Depending on the season, he tends to his vegetable garden, hunts deer or goes snowmobiling.

But in September of 2017, as he harvested the last of his crops, he seemingly lost control of his bladder.

“I had to urinate frequently,” said Bustance, 58. “I had no control. It came out of nowhere.”

Bustance made an appointment with his family doctor. Her concern led to a referral to Christopher Brede, MD, a Spectrum Health Medical Group urologist.

“He went ahead and did his testing,” Bustance said. “Three days later, he called and told me I had prostate cancer. I was astonished.”

Dr. Brede said the routine screening showed Bustance had a rising PSA level, leading to a biopsy.

“The cancer was found to be localized at diagnosis,” Dr. Brede said.

After considering options presented by Dr. Brede, Bustance chose to have the cancer surgically removed. Dr. Brede performed a robotic prostatectomy.

But that wasn’t the end of Bustance’s cancer story.

Doctors discovered cancer lurking in his thyroid during a total body scan.

“It all hit at one time,” he said. “They took my prostate. Six weeks later they went in and took my thyroid.”

Bustance sensed the cancer double whammy could only mean one thing. His time was up. He visited a local funeral home and planned for what he thought to be his future.

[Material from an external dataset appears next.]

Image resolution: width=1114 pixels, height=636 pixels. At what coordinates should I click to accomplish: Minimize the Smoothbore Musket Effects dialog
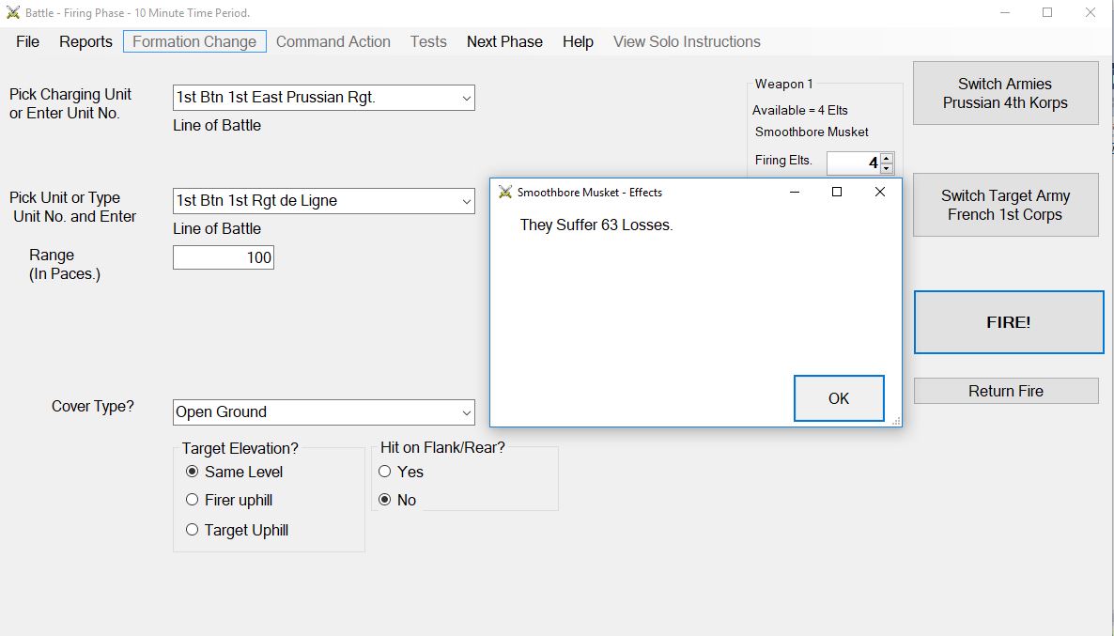point(795,193)
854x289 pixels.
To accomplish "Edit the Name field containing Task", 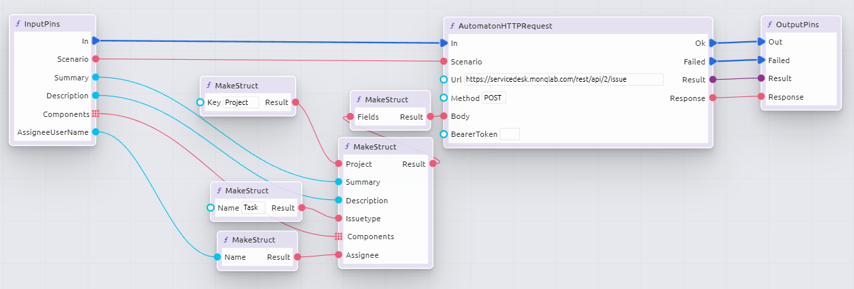I will (253, 207).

“I thought I was going to die,” Bustance said. “I went ahead and made my funeral arrangements and bought a cemetery plot. It was like a tidal wave hitting you.”

Dr. Brede said he doesn’t think the two cancers were related.

“Prostate cancer is the most common non-skin cancer solid tumor in men, so it would not be that rare for an individual to have prostate cancer with another cancer,” he said. “His happened to be discovered concurrently. They ended up not being related.”

Bustance said a Spectrum Health nurse navigator helped answer questions and schedule appointments throughout the ordeal.

“He called me every week,” Bustance said. “He was a positive person. Everyone was so positive… Without those people at Spectrum, I would have never made it.”

In June, Bustance was able to return to his position as a supervisor for a metal stamping company.

“The company I work for has been awesome,” he said. “There’s no company in the world that will hold a man’s job for 10 months to make sure I had health insurance. A lot of people stepped up. It’s just amazing.”

Bustance continued to see Dr. Brede weekly after his surgery, then every three months and now, every six months. His PSA tests have been normal.

“I am so ecstatically happy,” he said at the time.

He and his partner of 35 years, Betty Negus, are resuming life.

“Robotic surgery is one of the most awesome experiences you could ever have,” he said. “They didn’t do an incision at all—just little holes with a couple of stitches. The recovery time to me was just remarkable. I got it done, went home and laid around for three or four days. The soreness just went away. By the time I went to see him a couple of weeks later, everything was healed up. No red marks. No nothing.”

Bustance said he’s still not 100 percent energy wise, but he can only imagine how he would feel if he had large incisions to contend with.

“Of all the surgeries a man could have, that’s the way to go because of the recovery time and not being split wide open,” he said. “Dr. Brede gave me options (treatment or removal). Cancer has been in my family for years. Being as young as I was, I looked at him and said, ‘I want it gone.’ Betty and I talked about it. I pretty much made up my mind I wanted it out.”

“It was very trying,” he said. “I had to stay positive. I had to surround myself with positive people. I live each day trying to be better than I was yesterday and it works. My eating habits have changed. Everything has changed.”

Bustance said he’s happy with his decision to have the prostate and thyroid cancer removed.

“I think I made a wise choice,” he said. “It’s a good feeling. I wake up every day very thankful. I wasn’t a religious person, but it really makes you think. It really does. It all came out for the best for me.”